The right type of lubricant
 
Im looking for an all-airsoftpurpose lubricant or grease, for making anyhitng slick. I want one that can be bought at canadian tire or walmart (dont want to order online). i be using it for a lot of different things and i don't care about the price. another question. how rough would sandpaper have to be to remove spray paint on an airsoft gun without leaving any traces or scratches.
any advice for either of these questions would be helpful.

CDN_Stalker September 12th, 2009 17:33

For oil, RC shock oil at hobby shops, various thicknesses, go for 10 or 20 weight ig they have. For grease, hit up Canadian Tire in the garage door section, they have tubes of white lithium grease for $5, use that for gears, etc.

L473ncy September 12th, 2009 17:37

Theres different types of lubricants for everything.

Motor oil is a lubricant and used in car engines.
White/Lithium grease metals and stuff like that
Silicone Oil for rubber products

There is no such thing as a general lubricant that can be used on different things that I'm aware of.

Also never use WD-40 as a lubricant. I actually found this out pretty recently but you're not supposed to use it as a lubricant because it's actually supposed to be used to strip off rust. However a lot of people do use it as a lubricant.

Magus September 12th, 2009 18:13

As far as I know about removing paint with sandpaper, if its plastic that have been painted, with sandpaper... you cant do a thing about it, if you take the sand paper too rough (like 150-200) it'll leave some pretty nasty marking, but if you use sandpaper thats too fine (400 and more), it will just get dirty and wont be able to sand anything very VERY fast.

You may be able to do something with paint thinner, but i don't know enough about it to give you any advice that would be usefull.

If its metal that has been painted, you MAY be able to work something out, by using some metal grade fine and very fine sandpaper, but even after that, you'll need to do a polishing job. And the best way to do it is by using a cotton wheel (i don't actually know how its called) and, depending on the ''toughness'' of your metal part, some polishing paste.

But if there is a lot marking or ''parts'' fixed on what you want to sand (like a rail) you wont be able to do anything good and it will end up looking like if you did a dry brush job on it, leaving paints in the ''deepest'' parts and with the ''top'' parts clean.

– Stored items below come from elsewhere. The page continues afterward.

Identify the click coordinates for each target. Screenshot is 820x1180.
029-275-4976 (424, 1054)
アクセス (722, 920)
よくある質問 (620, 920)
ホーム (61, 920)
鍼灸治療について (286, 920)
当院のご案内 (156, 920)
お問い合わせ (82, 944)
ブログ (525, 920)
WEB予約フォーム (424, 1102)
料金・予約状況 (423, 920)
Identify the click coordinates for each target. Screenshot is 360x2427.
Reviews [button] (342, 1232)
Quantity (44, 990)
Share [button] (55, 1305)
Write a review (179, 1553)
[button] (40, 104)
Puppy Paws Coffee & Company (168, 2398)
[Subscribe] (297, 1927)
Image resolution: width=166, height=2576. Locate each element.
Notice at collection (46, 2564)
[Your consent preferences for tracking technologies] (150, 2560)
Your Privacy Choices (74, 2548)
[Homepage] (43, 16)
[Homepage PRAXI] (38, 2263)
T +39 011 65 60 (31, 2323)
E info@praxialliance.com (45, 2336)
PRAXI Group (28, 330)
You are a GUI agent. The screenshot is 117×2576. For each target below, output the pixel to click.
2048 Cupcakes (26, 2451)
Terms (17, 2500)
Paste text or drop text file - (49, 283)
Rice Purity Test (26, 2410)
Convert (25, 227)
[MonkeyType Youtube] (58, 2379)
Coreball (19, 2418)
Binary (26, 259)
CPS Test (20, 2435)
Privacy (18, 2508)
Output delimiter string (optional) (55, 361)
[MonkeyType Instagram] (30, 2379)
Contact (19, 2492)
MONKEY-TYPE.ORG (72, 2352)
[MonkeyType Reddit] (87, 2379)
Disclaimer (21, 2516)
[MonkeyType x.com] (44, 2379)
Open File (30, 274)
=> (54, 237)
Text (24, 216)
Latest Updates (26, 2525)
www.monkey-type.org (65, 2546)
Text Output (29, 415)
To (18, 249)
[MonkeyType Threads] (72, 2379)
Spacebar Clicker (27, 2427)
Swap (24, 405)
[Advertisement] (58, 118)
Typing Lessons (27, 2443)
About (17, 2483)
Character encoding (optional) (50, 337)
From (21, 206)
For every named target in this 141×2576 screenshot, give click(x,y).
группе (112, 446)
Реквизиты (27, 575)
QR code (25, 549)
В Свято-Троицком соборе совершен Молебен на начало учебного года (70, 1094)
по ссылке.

ratnest September 12th, 2009 19:40

paint thinner melts plastic, i've been told to use castrol super clean, and possibly brake fluid.

Kokanee September 12th, 2009 19:59

If you have an AEG w/ a plastic receiver, you need to accept that you will never be able to strip all the paint off, unlike a metal receiver.

Your best bet is to disassemble your AEG, and take some steel wool to each part one at a time. You're not looking to remove all the paint completely, just take off any "texture" left behind by previous coats and to make the surface uniform. Then you'll want to wash these parts off in a sink, let them air dry and reassemble the next day.

Once your AEG is back together, hang it up w/ a wire coathanger and block the muzzle and magwell so paint doesn't get inside. Then spray your AEG w/ thin coats of Krylon Camo Black.

You should end up with something that looks as "stock" as you're likely to get.

Hope that helps.

Mitchell12 September 12th, 2009 20:33

If you want lube for the mechbox you can buy locally you can always check out your local sex shop and get some anal lube.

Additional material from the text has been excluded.